Very few drugs are sold in a liquid format that can be pulled up into a needle and then pushed into the bloodstream. Most people who choose to inject drugs mix a solid drug with some kind of solvent, such as water or alcohol. The solution is then heated, and much of the solvent is cooked away. The liquid left behind is pulled into a syringe, and the liquid in that syringe is pushed into a user’s artery or vein. There are other ways to prepare liquids for injection, of course, but this is a dominant method.
Injecting drugs, according to the English organization Dan 24/7, can allow substances of abuse to hit the cells of the brain incredibly rapidly. This method rarely disturbs the structural integrity of the drug. That means the power of the drug is not altered when it is prepared for use via this manner, so all of the impact of the drug is available and present. And all of it can hit the brain in seconds.
A rapid onset of full drug power can lead to an overdose. The brain is not designed to be overwhelmed by drugs on a regular basis. People who take drugs in this manner could hit their brain cells with an overwhelming amount of drugs without even realizing it, and that could lead to a life-threatening complication.
Even with that risk, people with a habit might continue to use drugs via needles, and those needles can be hard to come by. Many communities have passed laws that restrict the sale of needles, and that means people with addictions might feel forced to share needles.
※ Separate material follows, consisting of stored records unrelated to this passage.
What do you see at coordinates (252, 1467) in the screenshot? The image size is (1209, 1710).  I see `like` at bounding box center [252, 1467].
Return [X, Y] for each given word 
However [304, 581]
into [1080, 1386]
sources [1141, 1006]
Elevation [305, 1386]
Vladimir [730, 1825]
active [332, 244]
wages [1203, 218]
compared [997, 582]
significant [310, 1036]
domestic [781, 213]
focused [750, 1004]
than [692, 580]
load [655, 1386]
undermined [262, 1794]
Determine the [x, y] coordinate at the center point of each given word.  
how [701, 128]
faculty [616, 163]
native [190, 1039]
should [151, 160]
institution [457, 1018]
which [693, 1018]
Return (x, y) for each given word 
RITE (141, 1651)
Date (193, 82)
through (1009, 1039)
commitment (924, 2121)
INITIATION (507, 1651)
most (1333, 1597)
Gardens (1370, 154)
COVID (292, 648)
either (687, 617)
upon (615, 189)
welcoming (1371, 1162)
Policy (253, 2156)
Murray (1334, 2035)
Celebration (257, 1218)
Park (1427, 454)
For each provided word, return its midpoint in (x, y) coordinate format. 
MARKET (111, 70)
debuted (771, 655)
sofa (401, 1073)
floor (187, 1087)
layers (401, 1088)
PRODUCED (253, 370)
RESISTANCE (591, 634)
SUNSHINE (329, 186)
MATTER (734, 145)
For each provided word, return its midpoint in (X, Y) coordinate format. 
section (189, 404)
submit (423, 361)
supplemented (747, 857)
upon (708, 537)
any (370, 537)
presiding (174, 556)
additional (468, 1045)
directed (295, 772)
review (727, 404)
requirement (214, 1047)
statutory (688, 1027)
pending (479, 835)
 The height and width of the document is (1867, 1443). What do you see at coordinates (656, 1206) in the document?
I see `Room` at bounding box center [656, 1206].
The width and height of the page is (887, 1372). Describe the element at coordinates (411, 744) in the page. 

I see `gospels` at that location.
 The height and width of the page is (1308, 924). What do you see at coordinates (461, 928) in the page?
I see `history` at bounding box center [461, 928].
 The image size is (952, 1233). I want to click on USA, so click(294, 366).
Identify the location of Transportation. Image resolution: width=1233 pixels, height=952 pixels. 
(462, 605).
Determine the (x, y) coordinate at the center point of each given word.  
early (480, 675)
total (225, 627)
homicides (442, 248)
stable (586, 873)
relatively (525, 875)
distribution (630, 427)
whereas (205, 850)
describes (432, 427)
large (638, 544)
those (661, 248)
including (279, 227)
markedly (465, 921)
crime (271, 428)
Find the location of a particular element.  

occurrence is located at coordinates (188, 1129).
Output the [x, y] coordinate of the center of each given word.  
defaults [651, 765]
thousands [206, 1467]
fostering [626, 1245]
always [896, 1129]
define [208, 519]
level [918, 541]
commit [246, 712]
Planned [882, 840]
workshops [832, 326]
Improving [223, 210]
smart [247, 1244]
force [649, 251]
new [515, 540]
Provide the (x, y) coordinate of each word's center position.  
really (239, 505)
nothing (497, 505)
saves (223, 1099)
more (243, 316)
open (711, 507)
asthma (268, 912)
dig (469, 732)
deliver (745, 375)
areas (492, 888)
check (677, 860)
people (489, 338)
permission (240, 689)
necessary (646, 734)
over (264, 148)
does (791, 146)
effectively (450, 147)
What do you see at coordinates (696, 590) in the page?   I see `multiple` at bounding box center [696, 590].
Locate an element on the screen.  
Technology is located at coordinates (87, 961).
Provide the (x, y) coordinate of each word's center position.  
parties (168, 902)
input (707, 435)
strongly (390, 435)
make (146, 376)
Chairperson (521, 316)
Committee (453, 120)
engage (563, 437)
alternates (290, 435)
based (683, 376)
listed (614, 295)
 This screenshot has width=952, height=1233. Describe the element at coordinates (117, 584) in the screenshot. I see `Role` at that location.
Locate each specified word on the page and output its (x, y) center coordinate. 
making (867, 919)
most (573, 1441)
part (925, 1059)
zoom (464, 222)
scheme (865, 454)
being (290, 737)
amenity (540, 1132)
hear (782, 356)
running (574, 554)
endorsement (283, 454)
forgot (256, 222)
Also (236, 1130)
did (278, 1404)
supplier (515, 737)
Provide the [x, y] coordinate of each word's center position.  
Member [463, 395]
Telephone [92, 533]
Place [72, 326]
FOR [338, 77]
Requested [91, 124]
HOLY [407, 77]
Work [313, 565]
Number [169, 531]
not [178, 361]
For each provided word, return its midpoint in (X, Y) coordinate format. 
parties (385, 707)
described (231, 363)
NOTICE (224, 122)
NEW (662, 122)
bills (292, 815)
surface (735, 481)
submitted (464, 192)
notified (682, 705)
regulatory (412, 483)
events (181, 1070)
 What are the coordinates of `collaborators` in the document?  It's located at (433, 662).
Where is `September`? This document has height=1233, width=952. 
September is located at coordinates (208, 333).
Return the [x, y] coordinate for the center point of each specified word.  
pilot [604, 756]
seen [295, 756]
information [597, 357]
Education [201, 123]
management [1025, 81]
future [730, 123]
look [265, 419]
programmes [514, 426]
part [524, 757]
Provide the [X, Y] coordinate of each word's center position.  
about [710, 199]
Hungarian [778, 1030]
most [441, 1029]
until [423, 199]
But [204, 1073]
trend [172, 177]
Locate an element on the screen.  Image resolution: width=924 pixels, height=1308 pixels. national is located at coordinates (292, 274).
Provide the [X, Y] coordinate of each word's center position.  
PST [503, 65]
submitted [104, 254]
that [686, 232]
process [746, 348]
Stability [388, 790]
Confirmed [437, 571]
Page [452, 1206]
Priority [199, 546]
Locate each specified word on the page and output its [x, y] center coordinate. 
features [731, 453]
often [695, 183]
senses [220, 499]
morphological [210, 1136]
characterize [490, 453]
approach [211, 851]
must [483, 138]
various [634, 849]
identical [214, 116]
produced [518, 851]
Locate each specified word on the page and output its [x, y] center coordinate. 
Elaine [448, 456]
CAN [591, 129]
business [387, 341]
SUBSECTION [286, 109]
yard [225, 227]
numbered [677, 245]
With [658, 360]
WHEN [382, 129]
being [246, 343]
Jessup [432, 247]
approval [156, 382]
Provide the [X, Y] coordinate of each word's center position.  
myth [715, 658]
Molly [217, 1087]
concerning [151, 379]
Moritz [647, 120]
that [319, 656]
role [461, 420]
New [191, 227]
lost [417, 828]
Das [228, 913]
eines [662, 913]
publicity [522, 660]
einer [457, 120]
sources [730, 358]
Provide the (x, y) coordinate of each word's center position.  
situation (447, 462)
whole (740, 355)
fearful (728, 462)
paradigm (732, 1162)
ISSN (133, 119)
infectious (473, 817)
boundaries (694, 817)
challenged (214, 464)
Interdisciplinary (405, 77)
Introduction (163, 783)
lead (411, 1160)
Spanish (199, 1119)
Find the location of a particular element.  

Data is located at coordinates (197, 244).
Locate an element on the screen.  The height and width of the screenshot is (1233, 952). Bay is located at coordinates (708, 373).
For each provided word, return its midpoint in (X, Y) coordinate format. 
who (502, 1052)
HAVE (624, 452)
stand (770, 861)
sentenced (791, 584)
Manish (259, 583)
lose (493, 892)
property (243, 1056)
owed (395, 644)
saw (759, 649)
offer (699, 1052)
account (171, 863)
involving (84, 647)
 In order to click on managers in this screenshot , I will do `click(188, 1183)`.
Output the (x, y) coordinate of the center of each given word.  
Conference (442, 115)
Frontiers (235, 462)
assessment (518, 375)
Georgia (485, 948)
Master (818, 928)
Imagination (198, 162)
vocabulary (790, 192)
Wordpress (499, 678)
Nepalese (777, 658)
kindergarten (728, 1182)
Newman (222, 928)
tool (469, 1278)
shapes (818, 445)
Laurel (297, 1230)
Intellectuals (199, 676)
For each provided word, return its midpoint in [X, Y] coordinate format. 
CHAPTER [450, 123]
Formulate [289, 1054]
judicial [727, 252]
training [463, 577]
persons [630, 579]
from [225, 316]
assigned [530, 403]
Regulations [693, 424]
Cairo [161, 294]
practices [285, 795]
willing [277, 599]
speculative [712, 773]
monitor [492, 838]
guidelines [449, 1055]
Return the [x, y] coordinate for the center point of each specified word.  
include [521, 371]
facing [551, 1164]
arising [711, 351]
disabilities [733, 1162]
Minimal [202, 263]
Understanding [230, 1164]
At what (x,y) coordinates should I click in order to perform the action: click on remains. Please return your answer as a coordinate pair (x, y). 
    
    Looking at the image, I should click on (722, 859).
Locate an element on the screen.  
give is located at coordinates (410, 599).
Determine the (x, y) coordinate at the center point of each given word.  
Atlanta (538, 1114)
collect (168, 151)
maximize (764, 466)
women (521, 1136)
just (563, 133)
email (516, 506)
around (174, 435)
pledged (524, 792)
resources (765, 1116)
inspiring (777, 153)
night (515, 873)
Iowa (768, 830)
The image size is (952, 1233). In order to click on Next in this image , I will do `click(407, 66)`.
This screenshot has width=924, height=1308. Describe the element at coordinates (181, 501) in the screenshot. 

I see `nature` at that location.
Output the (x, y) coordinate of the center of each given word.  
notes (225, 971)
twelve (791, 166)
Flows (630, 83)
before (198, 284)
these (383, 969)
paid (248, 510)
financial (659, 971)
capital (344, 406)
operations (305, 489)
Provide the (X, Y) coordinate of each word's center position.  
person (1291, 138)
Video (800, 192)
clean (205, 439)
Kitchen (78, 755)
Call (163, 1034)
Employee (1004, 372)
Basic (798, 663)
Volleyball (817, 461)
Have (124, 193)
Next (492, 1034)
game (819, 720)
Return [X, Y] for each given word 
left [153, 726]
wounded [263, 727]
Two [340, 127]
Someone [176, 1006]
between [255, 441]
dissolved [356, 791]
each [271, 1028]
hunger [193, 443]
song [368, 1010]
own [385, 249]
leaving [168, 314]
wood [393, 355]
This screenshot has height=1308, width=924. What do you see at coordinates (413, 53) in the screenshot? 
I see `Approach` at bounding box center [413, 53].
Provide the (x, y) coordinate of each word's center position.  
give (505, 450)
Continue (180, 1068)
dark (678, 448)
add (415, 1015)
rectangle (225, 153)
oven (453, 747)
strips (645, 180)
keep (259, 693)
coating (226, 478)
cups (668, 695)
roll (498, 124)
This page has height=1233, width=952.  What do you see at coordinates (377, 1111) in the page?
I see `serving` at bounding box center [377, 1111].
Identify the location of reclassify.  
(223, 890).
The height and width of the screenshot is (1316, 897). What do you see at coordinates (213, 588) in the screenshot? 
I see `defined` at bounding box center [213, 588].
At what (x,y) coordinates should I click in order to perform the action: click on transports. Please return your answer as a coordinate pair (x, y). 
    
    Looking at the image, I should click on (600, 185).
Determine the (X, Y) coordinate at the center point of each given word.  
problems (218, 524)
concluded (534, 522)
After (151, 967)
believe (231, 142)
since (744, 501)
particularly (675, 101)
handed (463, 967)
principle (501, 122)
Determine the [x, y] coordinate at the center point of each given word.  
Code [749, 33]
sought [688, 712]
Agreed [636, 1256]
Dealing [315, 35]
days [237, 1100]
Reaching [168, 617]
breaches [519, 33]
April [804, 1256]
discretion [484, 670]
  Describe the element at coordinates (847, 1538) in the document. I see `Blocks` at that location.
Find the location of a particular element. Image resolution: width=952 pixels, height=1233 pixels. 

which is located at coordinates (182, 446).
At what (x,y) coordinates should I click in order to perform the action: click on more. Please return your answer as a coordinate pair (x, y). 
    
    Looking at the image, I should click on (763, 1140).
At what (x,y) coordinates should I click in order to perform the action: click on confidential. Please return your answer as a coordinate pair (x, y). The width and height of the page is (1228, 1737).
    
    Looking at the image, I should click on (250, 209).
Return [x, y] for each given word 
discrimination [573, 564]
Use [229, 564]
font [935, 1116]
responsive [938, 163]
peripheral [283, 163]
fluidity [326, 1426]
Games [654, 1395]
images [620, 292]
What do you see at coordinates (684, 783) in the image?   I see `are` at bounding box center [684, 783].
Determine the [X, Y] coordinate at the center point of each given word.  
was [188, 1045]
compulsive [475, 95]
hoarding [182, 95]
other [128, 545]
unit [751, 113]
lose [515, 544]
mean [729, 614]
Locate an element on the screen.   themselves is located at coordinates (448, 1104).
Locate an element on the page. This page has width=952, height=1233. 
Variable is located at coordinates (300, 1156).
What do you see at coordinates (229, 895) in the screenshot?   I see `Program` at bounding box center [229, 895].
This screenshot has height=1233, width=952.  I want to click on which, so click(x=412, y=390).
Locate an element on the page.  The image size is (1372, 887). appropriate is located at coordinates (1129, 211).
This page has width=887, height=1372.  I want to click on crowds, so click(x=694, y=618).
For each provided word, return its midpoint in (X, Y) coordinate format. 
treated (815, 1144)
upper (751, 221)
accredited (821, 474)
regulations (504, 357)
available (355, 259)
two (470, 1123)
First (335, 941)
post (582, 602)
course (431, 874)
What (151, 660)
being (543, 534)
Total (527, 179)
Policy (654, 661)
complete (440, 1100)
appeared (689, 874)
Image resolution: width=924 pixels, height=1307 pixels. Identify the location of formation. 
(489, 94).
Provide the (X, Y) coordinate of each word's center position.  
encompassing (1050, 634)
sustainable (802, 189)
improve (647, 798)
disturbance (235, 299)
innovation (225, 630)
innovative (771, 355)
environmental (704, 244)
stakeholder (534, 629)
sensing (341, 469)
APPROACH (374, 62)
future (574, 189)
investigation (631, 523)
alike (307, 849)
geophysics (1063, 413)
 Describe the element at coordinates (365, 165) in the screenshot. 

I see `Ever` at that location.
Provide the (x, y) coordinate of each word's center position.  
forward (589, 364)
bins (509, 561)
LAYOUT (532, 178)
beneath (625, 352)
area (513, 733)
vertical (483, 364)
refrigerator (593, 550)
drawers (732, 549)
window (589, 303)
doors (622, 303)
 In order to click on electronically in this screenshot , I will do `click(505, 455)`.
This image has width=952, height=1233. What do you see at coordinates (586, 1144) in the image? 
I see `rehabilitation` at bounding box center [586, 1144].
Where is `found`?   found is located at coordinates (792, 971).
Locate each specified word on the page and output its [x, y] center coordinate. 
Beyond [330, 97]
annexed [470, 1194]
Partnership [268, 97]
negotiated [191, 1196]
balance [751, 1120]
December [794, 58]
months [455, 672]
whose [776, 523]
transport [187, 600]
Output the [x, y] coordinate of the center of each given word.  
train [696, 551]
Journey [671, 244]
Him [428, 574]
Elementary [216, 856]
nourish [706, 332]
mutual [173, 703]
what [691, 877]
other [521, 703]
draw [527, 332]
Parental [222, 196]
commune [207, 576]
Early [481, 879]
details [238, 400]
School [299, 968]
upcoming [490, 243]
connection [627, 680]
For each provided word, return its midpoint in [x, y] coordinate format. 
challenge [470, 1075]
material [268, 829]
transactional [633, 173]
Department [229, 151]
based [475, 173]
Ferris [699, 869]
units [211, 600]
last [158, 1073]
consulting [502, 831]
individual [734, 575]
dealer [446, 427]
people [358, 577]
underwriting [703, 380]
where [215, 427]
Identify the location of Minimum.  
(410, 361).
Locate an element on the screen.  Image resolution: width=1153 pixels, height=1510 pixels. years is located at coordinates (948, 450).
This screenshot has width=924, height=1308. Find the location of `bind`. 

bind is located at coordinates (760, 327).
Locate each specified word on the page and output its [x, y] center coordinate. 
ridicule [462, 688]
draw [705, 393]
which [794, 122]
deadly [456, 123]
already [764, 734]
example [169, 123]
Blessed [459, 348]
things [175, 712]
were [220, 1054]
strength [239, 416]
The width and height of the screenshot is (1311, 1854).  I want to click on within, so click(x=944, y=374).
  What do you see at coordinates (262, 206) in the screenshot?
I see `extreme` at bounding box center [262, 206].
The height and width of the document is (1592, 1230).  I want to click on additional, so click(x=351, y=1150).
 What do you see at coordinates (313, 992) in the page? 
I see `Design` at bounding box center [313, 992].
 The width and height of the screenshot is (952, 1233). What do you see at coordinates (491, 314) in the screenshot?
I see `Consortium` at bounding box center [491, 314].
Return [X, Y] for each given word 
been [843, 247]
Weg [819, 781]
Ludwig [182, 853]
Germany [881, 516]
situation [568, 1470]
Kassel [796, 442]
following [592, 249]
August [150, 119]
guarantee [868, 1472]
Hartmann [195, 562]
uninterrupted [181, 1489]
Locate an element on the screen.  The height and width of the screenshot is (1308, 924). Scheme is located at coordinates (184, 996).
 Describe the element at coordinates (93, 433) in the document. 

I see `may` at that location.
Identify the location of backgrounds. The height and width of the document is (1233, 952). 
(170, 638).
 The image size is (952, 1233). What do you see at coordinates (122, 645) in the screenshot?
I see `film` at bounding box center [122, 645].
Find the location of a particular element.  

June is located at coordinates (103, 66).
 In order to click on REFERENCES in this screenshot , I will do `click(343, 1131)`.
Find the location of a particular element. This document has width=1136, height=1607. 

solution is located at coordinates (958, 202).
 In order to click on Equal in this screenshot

That could be incredibly dangerous. The National Institute on Drug Abuse says up to 1.4 million people are living with hepatitis in the United States, and some 1 million people are expected to die of the disease within the next 40-50 years. Many of these infections can be linked directly to sharing needles. Tiny bits of infection remain in the needles, and they are injected with each hit. It is a serious complication of needle drug use.
In addition to sharing infections with hepatitis, people who share needles can also share bacteria. A study from Rutgers found that 22.8 percent of people from a poor community in San Francisco were colonized by Staphylococcus aureus, which causes a very serious loss of tissue when it enters the body. Researchers suggested that people who inject drugs have higher levels of bacteria like this on the skin, and when they push a needle through the skin, they inject those bacteria cells into the body. Once inside, those bacteria cells can cause ulcers, painful infections, or cellulitis.
Injecting drugs frequently can also cause trauma to the arteries and veins. Every injection is a wound, and people who inject may not give those wounds time to heal. People who inject may traumatize their arteries and veins to such a degree that those vessels simply collapse. That means future injections are harder, as there is nowhere to put the needle. It means that people who use drugs might be forced to look for novel places in which to push a needle, like the spaces between the toes or fingers. Those drug decisions could lead to more collapse in time.
Finally, some drugs of abuse were simply never meant to go into the veins at all. For example, the National Institutes of Health says that oral medications like pain pills are meant to be processed by the stomach, and indigestible bits are sent to the liver for processing. Injecting those drugs bypasses those safeguards, and those little bits can cling together and block blood vessels and veins.
Clearly, while injecting might seem like an efficient way to take drugs, it comes with some very serious health risks, some of which are life-threatening. No one should ever use this method.